Yargıtay Kararı Hukuk Genel Kurulu 2021/489 E. 2023/101 K. 22.02.2023 T.

YARGITAY KARARI
DAİRE : Hukuk Genel Kurulu
ESAS NO : 2021/489
KARAR NO : 2023/101
KARAR TARİHİ : 22.02.2023

MAHKEMESİ :Asliye Hukuk Mahkemesi

1. Taraflar arasındaki tapu iptali ve tescil davasından dolayı yapılan yargılama sonunda, … 18. Asliye Hukuk Mahkemesince verilen davanın kısmen kabulüne ilişkin karar davalılar … ve … vekili tarafından temyiz edilmesi üzerine Yargıtay 1. Hukuk Dairesince yapılan inceleme sonunda bozulmuş, Mahkemece Özel Daire bozma kararına karşı direnilmiştir.
2. Direnme kararı davalılar … ve … vekili tarafından temyiz edilmiştir.
3. Hukuk Genel Kurulunca dosyadaki belgeler incelendikten sonra gereği düşünüldü:

I. YARGILAMA SÜRECİ
Davacı İstemi
4. Davacılar vekili dava dilekçesinde; miras bırakanın sahibi olduğu … ili, … ilçesi, … mahallesi, 36575 ada, 4 parsel sayılı taşınmazdaki 14 numaralı bağımsız bölümü eşi davalı …’a vekâletname vermek suretiyle oğlu davalı …’ın kayınpederi olan davalı …’e satış suretiyle temlik ettiğini, satışın mal kaçırmak amaçlı ve muvazalı olduğunu ileri sürerek dava konusu taşınmazın tapu kaydının iptali ile miras payları oranında müvekkilleri adına tesciline karar verilmesini talep etmiştir.

-=-=-=-=-

**Görev Talimatı 1:** Kayıtlarda "Click the add-to-calendar icon" ifadesini içeren satırdan "Action: pyautogui.click(x=856, y=174)" ifadesini içeren satıra kadar her şeyi, bu iki satır da dahil olmak üzere, hiçbir değişiklik yapmadan yeniden yazın.

**Bir veri bloğu:**
-=-=-=-=-

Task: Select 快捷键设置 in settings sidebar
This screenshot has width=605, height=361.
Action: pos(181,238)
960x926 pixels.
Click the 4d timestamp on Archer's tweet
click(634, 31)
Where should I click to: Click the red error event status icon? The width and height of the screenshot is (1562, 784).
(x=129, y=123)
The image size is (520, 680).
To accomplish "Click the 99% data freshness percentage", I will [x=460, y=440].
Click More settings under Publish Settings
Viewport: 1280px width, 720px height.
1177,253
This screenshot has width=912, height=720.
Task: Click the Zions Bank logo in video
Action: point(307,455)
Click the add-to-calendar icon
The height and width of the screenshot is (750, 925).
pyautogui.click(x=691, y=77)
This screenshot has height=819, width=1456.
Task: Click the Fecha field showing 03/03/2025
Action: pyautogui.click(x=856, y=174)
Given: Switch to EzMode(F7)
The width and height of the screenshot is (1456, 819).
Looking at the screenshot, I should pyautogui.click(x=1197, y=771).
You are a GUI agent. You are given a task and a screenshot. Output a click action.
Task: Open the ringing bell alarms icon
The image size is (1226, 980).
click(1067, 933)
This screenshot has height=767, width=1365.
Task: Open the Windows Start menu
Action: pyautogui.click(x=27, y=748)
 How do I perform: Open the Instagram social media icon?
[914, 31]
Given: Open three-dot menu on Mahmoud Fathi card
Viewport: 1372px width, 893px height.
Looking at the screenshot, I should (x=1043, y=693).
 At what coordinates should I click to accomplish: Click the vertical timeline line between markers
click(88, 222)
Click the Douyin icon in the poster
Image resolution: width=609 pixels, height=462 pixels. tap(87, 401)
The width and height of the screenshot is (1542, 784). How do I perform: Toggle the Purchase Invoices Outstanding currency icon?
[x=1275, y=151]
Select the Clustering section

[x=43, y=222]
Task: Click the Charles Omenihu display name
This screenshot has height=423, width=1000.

-=-=-=-=-

**Görev Talimatı 2:**
Yargıtay kararına göre aşağıdaki soruları yanıtlayın:
(a) Karar hangi tarihte verilmiştir?
(b) Mahkemenin kararını inceleyip bozan daire hangisidir?
(c) Dava konusu taşınmaz kaç numaralı bağımsız bölümdür?

**Tam Yanıt 1:**
Click the add-to-calendar icon
The height and width of the screenshot is (750, 925).
pyautogui.click(x=691, y=77)
This screenshot has height=819, width=1456.
Task: Click the Fecha field showing 03/03/2025
Action: pyautogui.click(x=856, y=174)

**Tam Yanıt 2:**
(a) Karar 22.02.2023 tarihinde verilmiştir.
(b) Kararı inceleyip bozan daire Yargıtay 1. Hukuk Dairesidir.
(c) Dava konusu taşınmaz 14 numaralı bağımsız bölümdür.